A Moment of Silence’ is a remarkably charming performance where Hestnes / Popovic with simple, but surprising means tell us something essential about being human.
Just like many small streams make up the river of history , the performance is built on layers of anecdotes, trustworthy trivialities, everyday happenings, often with a dramatic backdrop. In this way they succeed in a serene, notably gradual, astonishingly seamless and incredibly elegant way, to build all the small bricks that together make up the big story, our common story.
A school in good dramaturgy.
        Amund Grimstad, Klassekampen, november 2019

It is easy to like them, it is almost as if the performers and the audience already know eachother. (...) Jumping between storytelling and the interactive, physical coffee-layer renders  A moment of silence dynamic and unpredictable. WIth their good stage presence and their personal gaze on historical events, Hestnes/Popovic leads the audience steadily through the performance. (...)  it is obvious that Hestnes/Popovic is working on a fruitfull project across single performances and it will be interesting to follow the duo in the future.
         Eline Bjerkan ved, 27.11.2019,


In There is a Noise, from Danish and Norwegian theatremakers Freya Sif Hestnes and Marina Popovic, a casual conversation between friends became a potent exploration of memory and identity.
            Flossie Waite and Luke Billingham, Take Off Festival 2019 (UK)

Without sentimentality, There is a Noise works silently into a kind of major history writing, expressed through these young women’s bodies, memories and representations of their families. (...)in its modest appeal, the two women establish relationships between now and then, between the different stories that define Europe.
             Theresa Benér. Det Frie Felts Festival 2018 (SE/DK) 

The audience sits together with the actors around a table full of little war figures, while the performers are frying waffles. The smell, in this context, create an ambiguous feeling and open up for sprawling associations. Here, the different senses can create intuitive associations that can engage and involve in a physical, sensorial way. So that the audience can relate to the material from their own experiences.

            Henriette Stensen, Periskop. SAND Festival 2017 (NO)

The performance had a personal and down-to-earth quality which was suitable, the serious theme taken into account. (...) The strength of the performance lies in its ability to present historical events through various personal interpretations and experiences, and to be able to create multiple layers of meaning and space for reflection
          Eline Bjerkan,, Bastard Festival 2019 (NO)

Convinces the senses
            Venke Marie Sortland, Showbox Festival 2016 (NO)

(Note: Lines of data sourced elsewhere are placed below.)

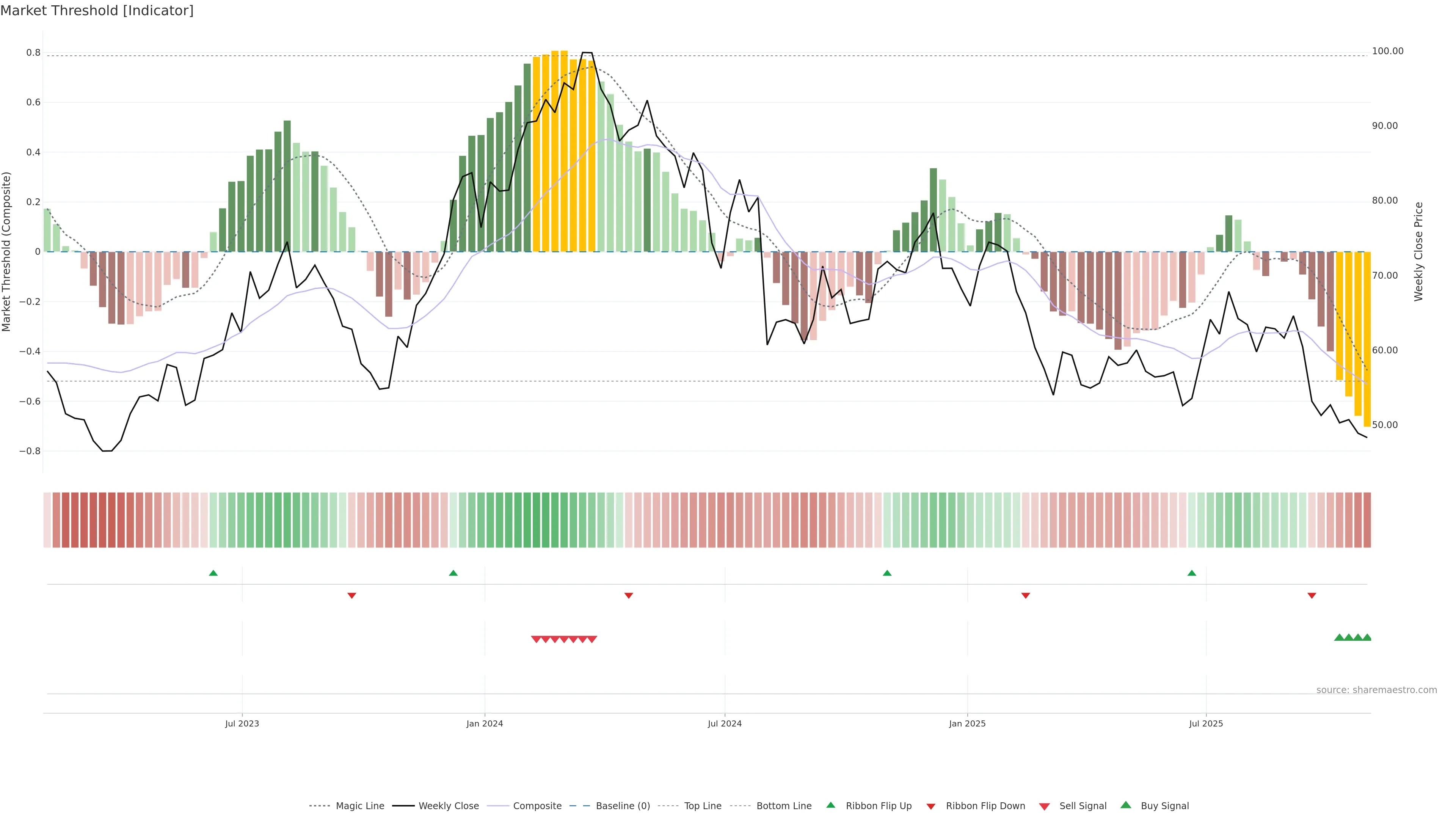Click the last green buy signal triangle
The width and height of the screenshot is (1456, 819).
click(1367, 637)
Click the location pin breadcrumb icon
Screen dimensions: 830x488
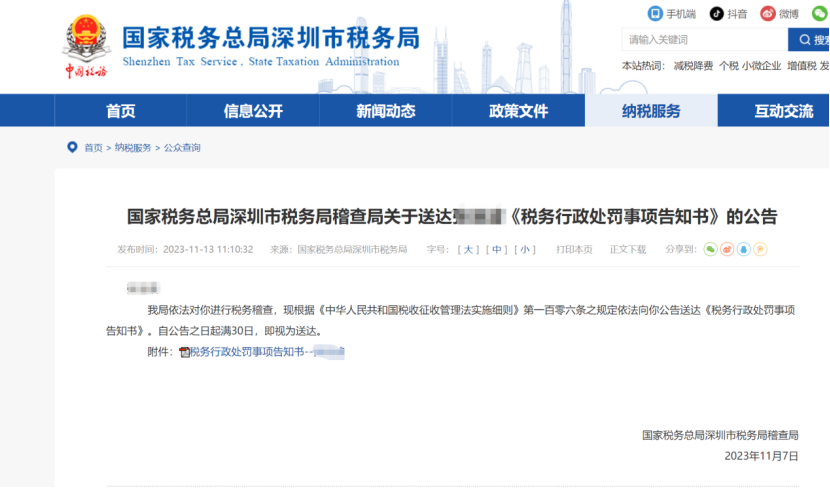coord(71,147)
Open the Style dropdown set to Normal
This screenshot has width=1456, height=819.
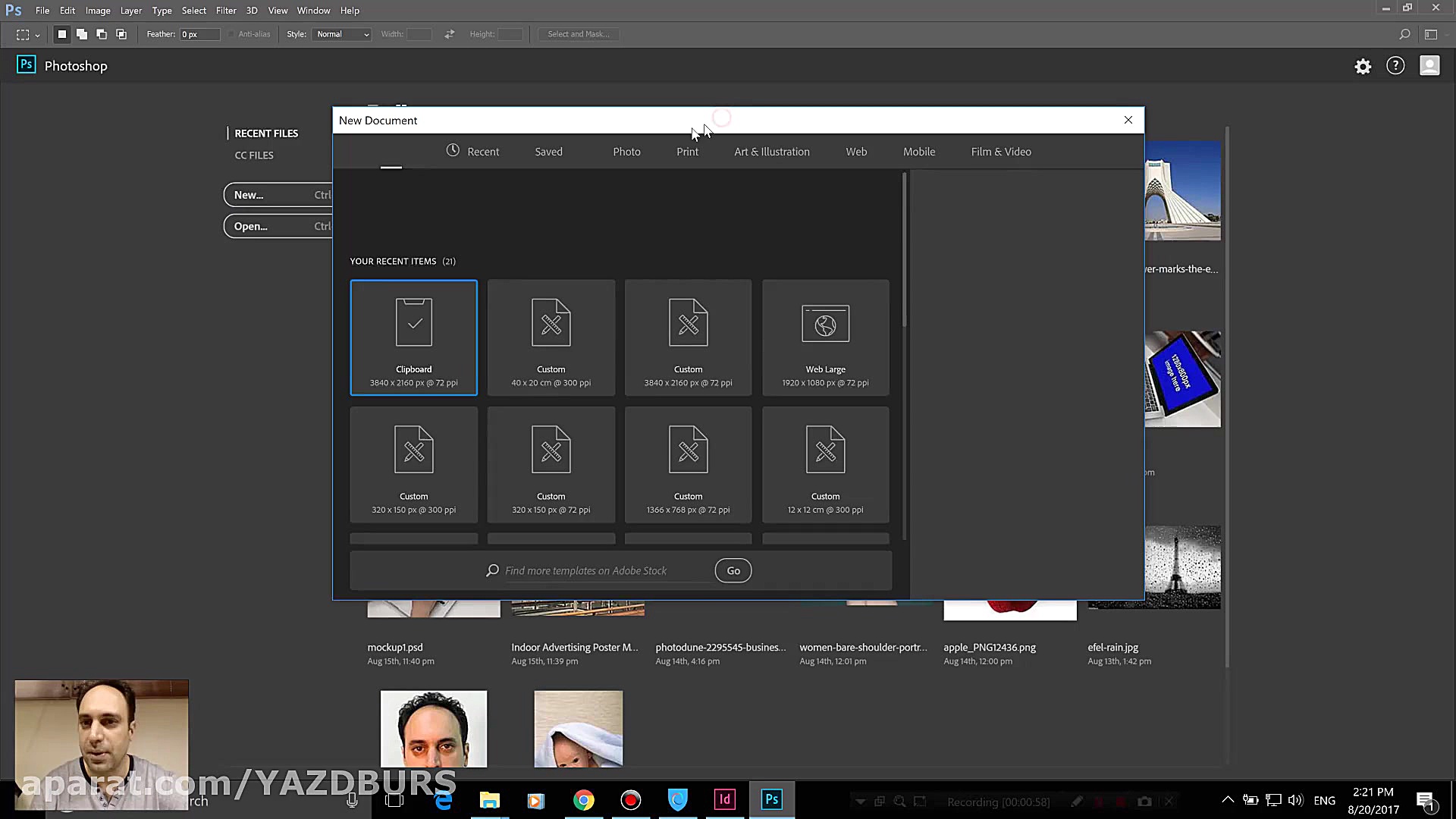[341, 34]
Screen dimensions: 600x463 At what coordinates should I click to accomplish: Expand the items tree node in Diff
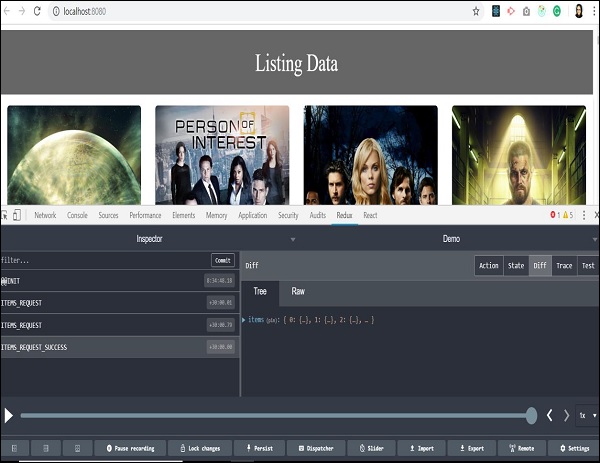pos(244,319)
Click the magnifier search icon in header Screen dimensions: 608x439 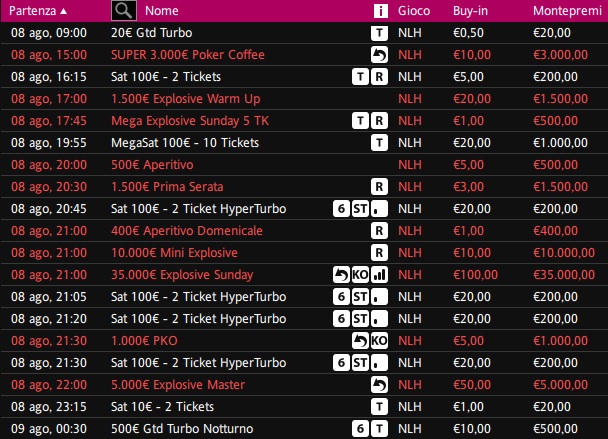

They present the most terrible in a setting full of contrast; with frying and serving of waffles and a low key and everyday conversation about what they remember. (...) While waffles were being fryed and the war was talked about calmly and naturally, we were sitting around a table with wartoys, like in an enormous battlefield. (...) Effective and illustrating contrasts and a performance that at the same time was mercilessly honest.
          Amund Grimstad, Bastard Festival, Rosendal Teater 2019 (NO)

There is a lot of theatre about refugees and the migration of people across the world. This is in my opinion one of the most powerful and affecting I’ve seen, the staging and the setting so intimate and ultimately powerful. A true story with waffles.